### What this task involves
Print exactly the line with "Choose the Evolv DNA Go link" and every line after it, through the final line of the material below.
----
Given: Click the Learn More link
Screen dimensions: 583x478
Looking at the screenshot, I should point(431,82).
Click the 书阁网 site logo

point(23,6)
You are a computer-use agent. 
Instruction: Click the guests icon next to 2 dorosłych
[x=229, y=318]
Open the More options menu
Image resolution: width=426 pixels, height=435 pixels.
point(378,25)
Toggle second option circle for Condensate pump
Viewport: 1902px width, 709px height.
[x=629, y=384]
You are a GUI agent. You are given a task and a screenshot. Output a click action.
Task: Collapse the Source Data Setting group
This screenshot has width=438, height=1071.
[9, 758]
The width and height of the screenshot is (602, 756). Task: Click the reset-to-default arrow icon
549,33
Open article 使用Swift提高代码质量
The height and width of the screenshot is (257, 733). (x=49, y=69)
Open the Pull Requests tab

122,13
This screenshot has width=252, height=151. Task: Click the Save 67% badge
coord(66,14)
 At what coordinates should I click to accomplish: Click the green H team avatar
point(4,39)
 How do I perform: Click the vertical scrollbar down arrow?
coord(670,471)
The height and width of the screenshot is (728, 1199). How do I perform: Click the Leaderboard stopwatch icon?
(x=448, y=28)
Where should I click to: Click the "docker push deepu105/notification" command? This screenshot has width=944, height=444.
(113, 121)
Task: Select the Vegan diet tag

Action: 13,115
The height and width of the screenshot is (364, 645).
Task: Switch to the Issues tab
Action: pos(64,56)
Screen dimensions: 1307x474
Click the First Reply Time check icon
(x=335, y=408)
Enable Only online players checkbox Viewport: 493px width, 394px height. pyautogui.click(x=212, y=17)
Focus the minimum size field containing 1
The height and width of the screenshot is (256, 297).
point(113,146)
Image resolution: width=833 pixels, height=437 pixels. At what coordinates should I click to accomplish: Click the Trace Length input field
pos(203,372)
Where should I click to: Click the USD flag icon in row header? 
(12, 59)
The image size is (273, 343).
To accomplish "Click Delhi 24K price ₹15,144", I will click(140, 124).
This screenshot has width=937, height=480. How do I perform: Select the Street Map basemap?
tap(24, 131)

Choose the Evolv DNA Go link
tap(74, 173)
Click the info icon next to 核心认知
----
### Output below
Choose the Evolv DNA Go link
tap(74, 173)
Click the info icon next to 核心认知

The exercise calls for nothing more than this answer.